Fortunately, Moore and Zarate don't give their protagonist an easy out. He encounters his ex-wife, with her children from her second marriage, and receives her forgiveness. (Just as in Watchmen, forgiveness is granted primarily by women.) He must undergo a horrific confrontation with the murderous child, in a pit filled with giant insects. He must let go of his plans for material success, symbolized by the Russian cola campaign, and recognize their unimportance. (I think Moore and Zarate want the campaign to appear actively bad -- capitalism, boo hiss! -- but in the final confrontation I found that the campaign's triviality and Timothy's venality were the main issues, not the mere desire to sell Coke in Red Square.) Most of all, he must acknowledge a lie he told years ago -- a lie that compounded his first sin by hiding it. What can't be confessed can't be repented; and what can't be repented can't be redeemed. All these trials (penitence hurts!) make the note of gentleness and hope at the comic's end feel earned and real.
 
A Small Killing isn't Moore's best work; Watchmen is simply something spectacular, a terrific tale of the search for meaning, justice, and forgiveness in a world that seems ruled by arbitrary cruelty and power.

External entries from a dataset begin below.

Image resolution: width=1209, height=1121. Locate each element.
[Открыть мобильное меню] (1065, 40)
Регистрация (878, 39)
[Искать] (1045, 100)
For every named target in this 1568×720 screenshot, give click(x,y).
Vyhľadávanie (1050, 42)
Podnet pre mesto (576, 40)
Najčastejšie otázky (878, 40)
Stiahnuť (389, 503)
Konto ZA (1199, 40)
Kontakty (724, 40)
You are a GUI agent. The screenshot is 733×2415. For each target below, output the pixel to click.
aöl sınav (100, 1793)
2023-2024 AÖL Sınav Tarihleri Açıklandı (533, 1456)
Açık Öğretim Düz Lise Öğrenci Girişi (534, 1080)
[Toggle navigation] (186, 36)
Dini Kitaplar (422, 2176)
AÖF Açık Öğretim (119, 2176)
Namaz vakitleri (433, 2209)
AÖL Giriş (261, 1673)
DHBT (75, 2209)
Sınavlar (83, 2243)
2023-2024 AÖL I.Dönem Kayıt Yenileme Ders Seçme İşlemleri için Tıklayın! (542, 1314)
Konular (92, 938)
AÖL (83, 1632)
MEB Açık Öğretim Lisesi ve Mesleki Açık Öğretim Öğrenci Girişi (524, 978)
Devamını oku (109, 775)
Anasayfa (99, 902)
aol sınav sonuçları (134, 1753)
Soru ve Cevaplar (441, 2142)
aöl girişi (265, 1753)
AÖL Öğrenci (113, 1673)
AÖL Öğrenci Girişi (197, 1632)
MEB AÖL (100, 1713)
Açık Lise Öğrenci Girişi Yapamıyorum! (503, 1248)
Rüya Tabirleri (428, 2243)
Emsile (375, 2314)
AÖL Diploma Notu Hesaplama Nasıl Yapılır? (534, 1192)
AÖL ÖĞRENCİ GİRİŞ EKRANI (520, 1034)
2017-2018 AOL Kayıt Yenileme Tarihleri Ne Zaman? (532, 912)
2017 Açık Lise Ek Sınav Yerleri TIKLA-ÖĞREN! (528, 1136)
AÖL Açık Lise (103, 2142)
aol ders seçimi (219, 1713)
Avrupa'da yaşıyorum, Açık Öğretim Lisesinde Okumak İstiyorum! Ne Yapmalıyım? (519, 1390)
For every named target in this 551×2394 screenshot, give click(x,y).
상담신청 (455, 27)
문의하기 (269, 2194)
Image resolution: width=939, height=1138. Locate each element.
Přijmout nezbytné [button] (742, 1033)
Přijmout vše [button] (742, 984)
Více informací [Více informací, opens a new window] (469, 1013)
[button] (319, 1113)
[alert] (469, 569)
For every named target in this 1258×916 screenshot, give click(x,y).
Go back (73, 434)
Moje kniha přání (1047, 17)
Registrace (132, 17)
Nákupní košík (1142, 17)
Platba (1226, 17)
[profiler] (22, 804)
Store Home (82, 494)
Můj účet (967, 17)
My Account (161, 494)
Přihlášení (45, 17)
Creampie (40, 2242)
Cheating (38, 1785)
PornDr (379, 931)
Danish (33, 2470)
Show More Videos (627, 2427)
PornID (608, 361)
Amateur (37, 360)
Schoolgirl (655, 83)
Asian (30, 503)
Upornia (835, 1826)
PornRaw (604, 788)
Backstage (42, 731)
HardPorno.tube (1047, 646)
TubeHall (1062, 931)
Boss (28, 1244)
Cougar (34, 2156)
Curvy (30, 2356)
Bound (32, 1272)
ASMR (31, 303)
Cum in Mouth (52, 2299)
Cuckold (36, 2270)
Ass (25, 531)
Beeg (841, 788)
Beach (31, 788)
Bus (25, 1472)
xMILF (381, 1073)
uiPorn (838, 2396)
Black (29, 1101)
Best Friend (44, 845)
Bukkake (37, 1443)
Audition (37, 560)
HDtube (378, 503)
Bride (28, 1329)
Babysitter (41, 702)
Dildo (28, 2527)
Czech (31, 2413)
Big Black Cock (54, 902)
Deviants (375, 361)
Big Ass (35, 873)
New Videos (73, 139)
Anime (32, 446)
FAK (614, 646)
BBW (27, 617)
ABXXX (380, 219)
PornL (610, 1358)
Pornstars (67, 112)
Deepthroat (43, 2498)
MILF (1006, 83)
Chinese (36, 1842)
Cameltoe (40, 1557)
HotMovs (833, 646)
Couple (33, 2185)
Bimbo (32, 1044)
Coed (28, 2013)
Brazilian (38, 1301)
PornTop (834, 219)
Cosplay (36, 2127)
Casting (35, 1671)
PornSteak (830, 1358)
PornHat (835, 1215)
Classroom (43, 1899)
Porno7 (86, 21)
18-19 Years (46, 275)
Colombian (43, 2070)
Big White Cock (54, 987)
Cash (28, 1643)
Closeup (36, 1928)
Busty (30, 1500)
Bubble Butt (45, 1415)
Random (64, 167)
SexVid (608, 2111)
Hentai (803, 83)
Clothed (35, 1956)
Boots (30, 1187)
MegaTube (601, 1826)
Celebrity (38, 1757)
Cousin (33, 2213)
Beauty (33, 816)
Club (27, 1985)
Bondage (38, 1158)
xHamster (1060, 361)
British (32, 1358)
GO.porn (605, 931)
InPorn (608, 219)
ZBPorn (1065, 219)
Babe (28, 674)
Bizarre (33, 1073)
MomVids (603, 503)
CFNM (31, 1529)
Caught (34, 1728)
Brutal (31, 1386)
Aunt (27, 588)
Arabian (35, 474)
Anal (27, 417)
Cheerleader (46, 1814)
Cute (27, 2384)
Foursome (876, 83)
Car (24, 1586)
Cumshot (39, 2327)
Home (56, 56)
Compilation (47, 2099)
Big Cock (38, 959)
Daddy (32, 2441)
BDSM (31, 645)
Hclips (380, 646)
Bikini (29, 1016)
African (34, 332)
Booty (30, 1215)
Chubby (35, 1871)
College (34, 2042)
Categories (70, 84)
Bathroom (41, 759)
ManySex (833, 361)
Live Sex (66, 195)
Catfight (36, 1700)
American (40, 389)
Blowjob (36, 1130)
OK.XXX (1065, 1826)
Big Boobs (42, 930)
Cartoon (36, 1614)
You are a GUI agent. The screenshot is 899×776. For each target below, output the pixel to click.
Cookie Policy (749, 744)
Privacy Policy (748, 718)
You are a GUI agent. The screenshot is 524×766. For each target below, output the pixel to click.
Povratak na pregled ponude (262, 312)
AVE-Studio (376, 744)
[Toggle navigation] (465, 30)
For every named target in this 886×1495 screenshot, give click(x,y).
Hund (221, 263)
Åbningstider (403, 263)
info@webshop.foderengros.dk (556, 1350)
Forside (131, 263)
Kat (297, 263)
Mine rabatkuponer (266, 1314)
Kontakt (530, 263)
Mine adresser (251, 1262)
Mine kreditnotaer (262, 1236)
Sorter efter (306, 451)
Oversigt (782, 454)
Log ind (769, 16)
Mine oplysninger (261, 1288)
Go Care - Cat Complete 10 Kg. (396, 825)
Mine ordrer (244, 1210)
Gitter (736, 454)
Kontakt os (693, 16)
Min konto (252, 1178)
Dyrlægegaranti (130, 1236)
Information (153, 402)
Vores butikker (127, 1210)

A Small Killing is a smaller book, despite Zarate's wild, exuberant artwork. Nonetheless, it has an integrity and poignancy that make it unique. I'm not sure I've seen any other comic quite like it.
 

Eve Tushnet
is a freelance writer in Washington, D.C.
Readers have left 4 comments.
   Quote(1) Question
August 01st, 2008 | 12:28am
Was it necessary to comment on a piece of degeneracy?
 Written by Carlos Caso-Rosendi
   Quote(2) Re: Question
August 01st, 2008 | 7:46am
Was it necessary to comment on a piece of degeneracy?
— Carlos Caso-Rosendi

Hi Carlos,

Steve Skojec said it well in his recent piece, "The Well-Sheltered Catholic." I can't top it, so I'll repeat it:

I’ve watched tremendous “R”-rated movies, found brilliant satire in shows like The Simpsons and Family Guy, heard poetic Christian allegory and a pining for salvation in the dark rock ballads of U2, been soothed by the tragic voice of Amy Winehouse, and seen gripping accounts of dystopic consumerist futures in the writings of William Gibson. Critical consumption combined with a Catholic worldview allows us to recognize artistry even when the artist falls short or the message misses the mark. Art is both an inspiration for and a reflection of the culture it derives from, and where it fails to inspire, it cannot help but provide insight (even if only to shed light on what is broken in the heart of postmodern man).
— Steve Skojec

Have a look at the entire piece here: http://tinyurl.com/6aet2t

You may dismiss Alan Moore's graphic novel as simple "degeneracy," but those who have read it will probably disagree.
 Written by Brian Saint-Paul
   Quote(3) Disagree
August 01st, 2008 | 8:30pm
I understand. In my time many a friend bought Playboy "for the articles".

I would not dine at Maxim's dumpster even when about ten or twenty percent of the content is truly the finest French cuisine.
 Written by Carlos Caso-Rosendi
   Quote(4) To Carlos
August 02nd, 2008 | 12:24am
I won't speak condescendingly to you, but I wonder if you are over reacting. The Modern World is a Waste land, a remnant. More eloquent writers have written about these themes, of longing and searching for meaning. I freely admit that I have not read Moore's work, but I have heard his name often. I stopped reading comics years ago, not out of snobbery but because I grew tired of them (I know they are called "Graphic Novels" but come on...its a large comic book on thicker paper, nothing wrong with it). Brian's quote of Steve hits the target. Yes Nihilism is deplorable, but are works such as that a celebration of Nihilism or a denunciation of it?